**Goal of the exercise**
Copy the listing below word for word, keeping every line in its original order.

**Provided records**
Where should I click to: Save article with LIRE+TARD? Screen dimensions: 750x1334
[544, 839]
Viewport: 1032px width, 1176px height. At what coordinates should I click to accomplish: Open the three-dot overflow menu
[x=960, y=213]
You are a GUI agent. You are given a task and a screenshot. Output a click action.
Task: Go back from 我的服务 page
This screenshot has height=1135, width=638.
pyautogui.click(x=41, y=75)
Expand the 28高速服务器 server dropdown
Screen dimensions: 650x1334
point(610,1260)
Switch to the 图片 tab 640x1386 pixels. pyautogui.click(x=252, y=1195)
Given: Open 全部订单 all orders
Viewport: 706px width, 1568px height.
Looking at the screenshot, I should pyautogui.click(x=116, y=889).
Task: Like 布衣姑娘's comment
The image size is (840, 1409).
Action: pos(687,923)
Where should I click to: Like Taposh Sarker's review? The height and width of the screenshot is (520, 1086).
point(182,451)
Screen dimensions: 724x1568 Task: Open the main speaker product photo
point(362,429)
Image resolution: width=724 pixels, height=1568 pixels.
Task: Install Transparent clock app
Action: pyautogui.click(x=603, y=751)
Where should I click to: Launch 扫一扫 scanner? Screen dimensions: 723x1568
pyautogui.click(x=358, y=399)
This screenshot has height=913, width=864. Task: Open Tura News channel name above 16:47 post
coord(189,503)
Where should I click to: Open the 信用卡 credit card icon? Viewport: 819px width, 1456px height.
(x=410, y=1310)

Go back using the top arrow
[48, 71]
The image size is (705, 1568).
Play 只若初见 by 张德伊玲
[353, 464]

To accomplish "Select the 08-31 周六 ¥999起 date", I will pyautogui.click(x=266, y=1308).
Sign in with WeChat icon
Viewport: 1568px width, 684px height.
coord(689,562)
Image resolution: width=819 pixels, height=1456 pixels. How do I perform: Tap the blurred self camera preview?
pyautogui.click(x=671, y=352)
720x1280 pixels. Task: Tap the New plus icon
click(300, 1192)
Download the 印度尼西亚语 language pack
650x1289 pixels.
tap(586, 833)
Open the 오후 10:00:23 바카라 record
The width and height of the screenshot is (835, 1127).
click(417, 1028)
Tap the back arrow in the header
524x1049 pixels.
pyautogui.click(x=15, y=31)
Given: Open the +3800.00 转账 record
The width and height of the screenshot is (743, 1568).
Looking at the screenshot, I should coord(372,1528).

**Expected output**
Where should I click to: Save article with LIRE+TARD? Screen dimensions: 750x1334
[544, 839]
Viewport: 1032px width, 1176px height. At what coordinates should I click to accomplish: Open the three-dot overflow menu
[x=960, y=213]
You are a GUI agent. You are given a task and a screenshot. Output a click action.
Task: Go back from 我的服务 page
This screenshot has height=1135, width=638.
pyautogui.click(x=41, y=75)
Expand the 28高速服务器 server dropdown
Screen dimensions: 650x1334
point(610,1260)
Switch to the 图片 tab 640x1386 pixels. pyautogui.click(x=252, y=1195)
Given: Open 全部订单 all orders
Viewport: 706px width, 1568px height.
Looking at the screenshot, I should pyautogui.click(x=116, y=889).
Task: Like 布衣姑娘's comment
The image size is (840, 1409).
Action: pos(687,923)
Where should I click to: Like Taposh Sarker's review? The height and width of the screenshot is (520, 1086).
point(182,451)
Screen dimensions: 724x1568 Task: Open the main speaker product photo
point(362,429)
Image resolution: width=724 pixels, height=1568 pixels.
Task: Install Transparent clock app
Action: pyautogui.click(x=603, y=751)
Where should I click to: Launch 扫一扫 scanner? Screen dimensions: 723x1568
pyautogui.click(x=358, y=399)
This screenshot has height=913, width=864. Task: Open Tura News channel name above 16:47 post
coord(189,503)
Where should I click to: Open the 信用卡 credit card icon? Viewport: 819px width, 1456px height.
(x=410, y=1310)

Go back using the top arrow
[48, 71]
The image size is (705, 1568).
Play 只若初见 by 张德伊玲
[353, 464]

To accomplish "Select the 08-31 周六 ¥999起 date", I will pyautogui.click(x=266, y=1308).
Sign in with WeChat icon
Viewport: 1568px width, 684px height.
coord(689,562)
Image resolution: width=819 pixels, height=1456 pixels. How do I perform: Tap the blurred self camera preview?
pyautogui.click(x=671, y=352)
720x1280 pixels. Task: Tap the New plus icon
click(300, 1192)
Download the 印度尼西亚语 language pack
650x1289 pixels.
tap(586, 833)
Open the 오후 10:00:23 바카라 record
The width and height of the screenshot is (835, 1127).
click(417, 1028)
Tap the back arrow in the header
524x1049 pixels.
pyautogui.click(x=15, y=31)
Given: Open the +3800.00 转账 record
The width and height of the screenshot is (743, 1568).
Looking at the screenshot, I should coord(372,1528).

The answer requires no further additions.